Online Foundation Model Selection in Robotics
Po-han Li, Oyku Selin Toprak, Aditya Narayanan, Ufuk Topcu, Sandeep Chinchali
TL;DR
The paper addresses the problem of selecting between open-source local and closed-source remote foundation models for robotics tasks in an online, data-efficient manner. It introduces a pipeline that uses a fixed open-source encoder to produce contextual features and a contextual online learner (PPO) to decide which model to invoke, optimizing a composite reward that balances accuracy, latency, and cost. The main contributions are formulating online contextual model selection, proposing a practical solution combining an encoder with a contextual learner, and providing theoretical insights along with empirical validation on MMLU and multiple language-based robotic tasks, achieving up to 14% improvement over non-contextual baselines. This approach offers a data-efficient, adaptable framework for real-world robotics applications where new models are frequently released and resource constraints are common.
Abstract
Foundation models have recently expanded into robotics after excelling in computer vision and natural language processing. The models are accessible in two ways: open-source or paid, closed-source options. Users with access to both face a problem when deciding between effective yet costly closed-source models and free but less powerful open-source alternatives. We call it the model selection problem. Existing supervised-learning methods are impractical due to the high cost of collecting extensive training data from closed-source models. Hence, we focus on the online learning setting where algorithms learn while collecting data, eliminating the need for large pre-collected datasets. We thus formulate a user-centric online model selection problem and propose a novel solution that combines an open-source encoder to output context and an online learning algorithm that processes this context. The encoder distills vast data distributions into low-dimensional features, i.e., the context, without additional training.
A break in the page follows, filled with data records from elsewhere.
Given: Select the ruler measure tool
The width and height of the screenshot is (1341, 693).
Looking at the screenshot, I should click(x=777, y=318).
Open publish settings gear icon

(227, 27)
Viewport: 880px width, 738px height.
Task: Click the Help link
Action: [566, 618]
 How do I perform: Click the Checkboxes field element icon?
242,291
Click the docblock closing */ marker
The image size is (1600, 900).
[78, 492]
The online learning algorithm aims to maximize a composite reward that includes model performance, execution time, and costs based on the context extracted from the data. It results in an improved trade-off between selecting open-source and closed-source models compared to non-contextual methods, as validated by our theoretical analysis. Experiments across language-based robotic tasks such as Waymo Open Dataset, ALFRED, and Open X-Embodiment demonstrate real-world applications of the solution. The results show that the solution significantly improves the task success rate by up to 14%.